- Firms that hire high-skilled workers from outside of the United States through an H-1B visa are more likely to have high product reallocation rates, according to a new study by University of California by San Diego Assistant Professors Gaurav Khanna and Munseob Lee. As the study shows, increases in product reallocation — which, in this study, is defined as "the entry of new products and the exit of outdated products" — are associated with high amounts of revenue growth.
- Khannah's and Lee's research extends from 2006 to 2016, a period that includes the Great Recession of 2008-2010. Businesses that had hired H-1B workers entered the recession with higher reallocation rates than their non-H-1B counterparts. The recession did not damage these businesses as much, and they also recovered their pre-recession reallocation rates by 2015.
- Khanna and Lee said they chose to analyze product reallocation over patents — a marker commonly used in previous research — as an indicator of innovation because it "captures incremental innovations" that sometimes go unpatented.
As the talent market continues to contract and the skills gap proceeds to widen, businesses may need to look outside the United States for highly-skilled workers. It's no simple choice, however, to file for those elusive H-1B visas, as growing demand for the visas pressure supply and changes to the H-1B program continue to be floated by the executive branch, including increased scrutiny of applications.

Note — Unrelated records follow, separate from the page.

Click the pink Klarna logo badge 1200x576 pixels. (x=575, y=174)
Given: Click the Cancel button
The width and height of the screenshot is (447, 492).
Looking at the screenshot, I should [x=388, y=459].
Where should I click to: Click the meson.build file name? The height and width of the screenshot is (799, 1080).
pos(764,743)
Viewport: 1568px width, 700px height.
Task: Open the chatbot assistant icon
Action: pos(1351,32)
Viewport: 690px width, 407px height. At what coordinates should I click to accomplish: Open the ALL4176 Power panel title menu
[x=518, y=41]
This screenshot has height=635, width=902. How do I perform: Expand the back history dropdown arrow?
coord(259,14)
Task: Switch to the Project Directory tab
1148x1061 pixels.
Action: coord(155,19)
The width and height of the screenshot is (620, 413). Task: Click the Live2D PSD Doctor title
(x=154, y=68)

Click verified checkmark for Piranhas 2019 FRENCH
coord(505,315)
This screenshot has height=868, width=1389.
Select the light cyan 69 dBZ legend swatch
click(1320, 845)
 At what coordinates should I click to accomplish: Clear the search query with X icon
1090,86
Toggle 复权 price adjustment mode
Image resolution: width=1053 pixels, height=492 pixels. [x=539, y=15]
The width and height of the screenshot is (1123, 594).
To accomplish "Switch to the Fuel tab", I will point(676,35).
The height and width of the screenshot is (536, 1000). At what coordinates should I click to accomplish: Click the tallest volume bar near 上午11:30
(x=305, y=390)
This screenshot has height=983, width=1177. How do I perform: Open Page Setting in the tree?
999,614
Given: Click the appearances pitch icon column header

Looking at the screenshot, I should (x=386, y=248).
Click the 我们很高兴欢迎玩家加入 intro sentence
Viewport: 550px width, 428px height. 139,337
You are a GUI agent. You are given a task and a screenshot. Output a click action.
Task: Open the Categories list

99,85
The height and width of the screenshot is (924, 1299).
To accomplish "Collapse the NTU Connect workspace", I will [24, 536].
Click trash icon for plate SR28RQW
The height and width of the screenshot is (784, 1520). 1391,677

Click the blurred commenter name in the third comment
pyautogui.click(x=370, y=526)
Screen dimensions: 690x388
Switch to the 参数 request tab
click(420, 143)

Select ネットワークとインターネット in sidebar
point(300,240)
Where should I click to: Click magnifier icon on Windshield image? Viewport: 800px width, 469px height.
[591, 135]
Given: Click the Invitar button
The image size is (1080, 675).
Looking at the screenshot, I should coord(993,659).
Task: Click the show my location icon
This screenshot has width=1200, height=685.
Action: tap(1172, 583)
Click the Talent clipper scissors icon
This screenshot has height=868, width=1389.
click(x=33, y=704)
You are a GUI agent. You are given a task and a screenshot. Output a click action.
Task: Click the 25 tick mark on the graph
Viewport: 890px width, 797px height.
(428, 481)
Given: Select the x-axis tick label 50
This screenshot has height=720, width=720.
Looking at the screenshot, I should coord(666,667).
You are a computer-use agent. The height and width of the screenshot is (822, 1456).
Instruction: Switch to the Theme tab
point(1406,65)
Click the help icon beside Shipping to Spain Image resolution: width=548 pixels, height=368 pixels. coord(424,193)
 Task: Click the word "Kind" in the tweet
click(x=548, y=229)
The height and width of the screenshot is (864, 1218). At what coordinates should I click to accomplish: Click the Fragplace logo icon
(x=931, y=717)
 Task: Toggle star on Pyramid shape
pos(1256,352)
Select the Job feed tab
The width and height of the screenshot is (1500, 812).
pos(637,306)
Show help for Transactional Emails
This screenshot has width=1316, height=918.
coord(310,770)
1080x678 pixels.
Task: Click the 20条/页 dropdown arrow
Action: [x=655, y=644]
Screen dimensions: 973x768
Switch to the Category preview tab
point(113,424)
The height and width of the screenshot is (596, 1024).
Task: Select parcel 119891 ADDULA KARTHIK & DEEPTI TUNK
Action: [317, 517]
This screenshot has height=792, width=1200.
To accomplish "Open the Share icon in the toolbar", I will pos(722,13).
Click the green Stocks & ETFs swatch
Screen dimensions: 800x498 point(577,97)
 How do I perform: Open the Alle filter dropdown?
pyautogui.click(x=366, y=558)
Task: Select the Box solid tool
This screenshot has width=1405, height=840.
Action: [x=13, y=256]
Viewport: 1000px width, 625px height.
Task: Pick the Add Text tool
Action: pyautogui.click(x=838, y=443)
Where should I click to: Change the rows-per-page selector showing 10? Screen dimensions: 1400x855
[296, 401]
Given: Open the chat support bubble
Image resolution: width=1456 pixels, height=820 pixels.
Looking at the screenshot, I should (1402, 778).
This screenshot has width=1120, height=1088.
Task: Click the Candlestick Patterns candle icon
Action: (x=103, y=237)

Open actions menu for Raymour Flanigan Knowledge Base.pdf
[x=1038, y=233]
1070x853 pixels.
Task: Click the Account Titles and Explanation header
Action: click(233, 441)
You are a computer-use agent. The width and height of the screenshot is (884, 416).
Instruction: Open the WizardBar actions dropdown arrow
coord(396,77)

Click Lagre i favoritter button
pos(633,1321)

Procuring H-1B visas for foreign employees can create a huge set of complex tasks for employers. An employer must submit a Labor Condition Application form to attest that no qualified American workers were available for the position and that the foreign worker will receive appropriate payment. Then the employer files a Petition for a Nonimmigrant Worker, along with the supporting documents and required fees. Those steps will only qualify an employer for the lottery. If the application is selected and approved, the entire process could wrack up thousands of dollars in expenses — and that's without attorney fees.
But if a firm needs talent, it should find and hire quality job seekers who can deliver. Foreign workers may bring a new set of ideas after receiving a different education than their U.S. counterparts, Khanna told HR Dive in an email. Employers also get to choose the "best and brightest" employees from a much larger pool of applicants, especially when looking for workers in countries like India and China, Khanna said. If an employer understands the costs — both in money and in time — that bringing on high skilled foreign workers can entail, they may find that getting their hands on a few H-1B visas pays off in big ways, experts previously told HR Dive.